You should have some faith that BioWare is not incompetent and are putting together a fun MMORPG here. It may not be WoW2, EQ3, or Darkfall 2, but it will most likely be a game that many people will really enjoy. BioWare has made enough good or better games in their day for us to trust them on this one. I'm interested in seeing where they're going, though I probably won't play the game. I'm not going to assume they've lost their wits just because they're doing something different and making a specific kind of game that no one has made before.

Please don't fall into the stupidity of other people who claim to know what an MMORPG is and that definition is unwavering, unquestionable, and the essence of the genre that is inalterable. It's presumptuous, pretentious, and backwards-looking. Judge the game on its own merits; it's going a different direction, the least you can do is give it a chance to show that such a direction is worth travelling.

Geekzor said...

Henchmen/hero system in GW may have encouraged some to try and solo all content but with good game design and significant challenges, the game always came down to players are going to be better, it was never detrimental to the game and fitted well with it's own definition as a CORPG (Cooperative Online Role Playing Game, I think it was the over use of instancing that put most 'massive' players off and led them to denigrate it as an inferior cousin, rather than the hench system.
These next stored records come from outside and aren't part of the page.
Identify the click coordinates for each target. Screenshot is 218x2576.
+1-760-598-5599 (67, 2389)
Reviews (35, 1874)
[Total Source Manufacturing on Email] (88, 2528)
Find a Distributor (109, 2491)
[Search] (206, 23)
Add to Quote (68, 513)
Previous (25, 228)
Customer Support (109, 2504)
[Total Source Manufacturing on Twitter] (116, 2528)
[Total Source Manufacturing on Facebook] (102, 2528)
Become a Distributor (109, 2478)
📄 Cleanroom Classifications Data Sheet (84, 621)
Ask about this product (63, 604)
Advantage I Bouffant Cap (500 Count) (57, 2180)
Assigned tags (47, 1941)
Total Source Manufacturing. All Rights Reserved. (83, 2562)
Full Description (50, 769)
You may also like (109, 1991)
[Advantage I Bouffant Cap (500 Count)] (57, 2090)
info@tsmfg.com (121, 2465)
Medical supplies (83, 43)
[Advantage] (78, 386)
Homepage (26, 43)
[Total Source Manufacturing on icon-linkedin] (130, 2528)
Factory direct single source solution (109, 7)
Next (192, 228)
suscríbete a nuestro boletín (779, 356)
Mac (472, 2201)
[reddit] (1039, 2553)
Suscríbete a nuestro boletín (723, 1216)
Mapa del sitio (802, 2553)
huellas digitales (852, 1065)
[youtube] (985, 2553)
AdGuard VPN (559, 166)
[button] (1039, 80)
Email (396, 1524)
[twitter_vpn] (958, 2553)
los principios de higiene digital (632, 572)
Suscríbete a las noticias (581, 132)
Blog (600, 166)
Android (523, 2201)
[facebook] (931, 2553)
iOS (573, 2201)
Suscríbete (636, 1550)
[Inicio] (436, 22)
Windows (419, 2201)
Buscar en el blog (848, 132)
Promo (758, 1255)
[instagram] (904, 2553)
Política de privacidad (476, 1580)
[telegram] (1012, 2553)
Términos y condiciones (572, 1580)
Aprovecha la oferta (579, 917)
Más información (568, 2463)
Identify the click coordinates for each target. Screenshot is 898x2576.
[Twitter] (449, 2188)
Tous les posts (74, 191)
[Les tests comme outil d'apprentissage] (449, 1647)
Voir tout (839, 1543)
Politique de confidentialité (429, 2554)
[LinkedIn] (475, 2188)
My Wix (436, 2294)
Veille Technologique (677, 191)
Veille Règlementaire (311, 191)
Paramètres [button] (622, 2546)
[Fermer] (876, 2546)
If your think of most modern MMORPG's without one and imagine any of those with a hench system, it would be fairly horrific, they just weren't built for it, if the game is well designed and challenge is implemented above the capabilities of AI then I see no evil.

Whats wrong with catering for both the hard core MMO player and the social gamer? It's about bums on seats, same as any other entertainment market, except our bums are virtual and probably of the opposite sex :)

lexsol said...

"If Tobold and Keen are arguing as you claim (Keen definitely is), they are arguing a matter of taste and I have nothing to say to them."

They are not arguing a matter of taste. At it's heart, it's a matter of false advertising. When people who like MMORPGs hear the acronym "MMORPG", they assume that it will, in fact, be a Massively Multiplayer Online Game. Now, Bioware is clearly making a massively online game. But they need to advertise it accurately so that people won't become confused. It's a Massively Single Player Online Game with party function. People who expect to get an MMORPG when they hear MMORPG, get mad because after a while it becomes clear that bioware is engaging in false advertising.

I doubt anyone is claiming that Bioware is incompetent. I'm sure they believe that bioware will produce one of the most excellent MSORPG games one could conceive of. However, the argument is that they are making it seem as if they are saying MMORPG, while meaning MSORPG.

"I'm not going to be pretentious"

I have seen very little to prove this statement truth. :p

evizaer said...

Maika:

You don't have anywhere near the evidence you need to make that claim. If anything, you're cherry-picking your definition of MMORPG. I'm not here to debate semantics. The fact that Bioware is making a game that has the vague vicissitudes of "Massively Multiplayer" games and "Role-playing Games" means that we can apply the label MMORPG without causing any issues. The fact that you can't accept this means that you are caught up in the institution of MMOs as it presently stands and are averse to the exploration of game designs within the MMO field. This is not BioWare's fault, it is yours.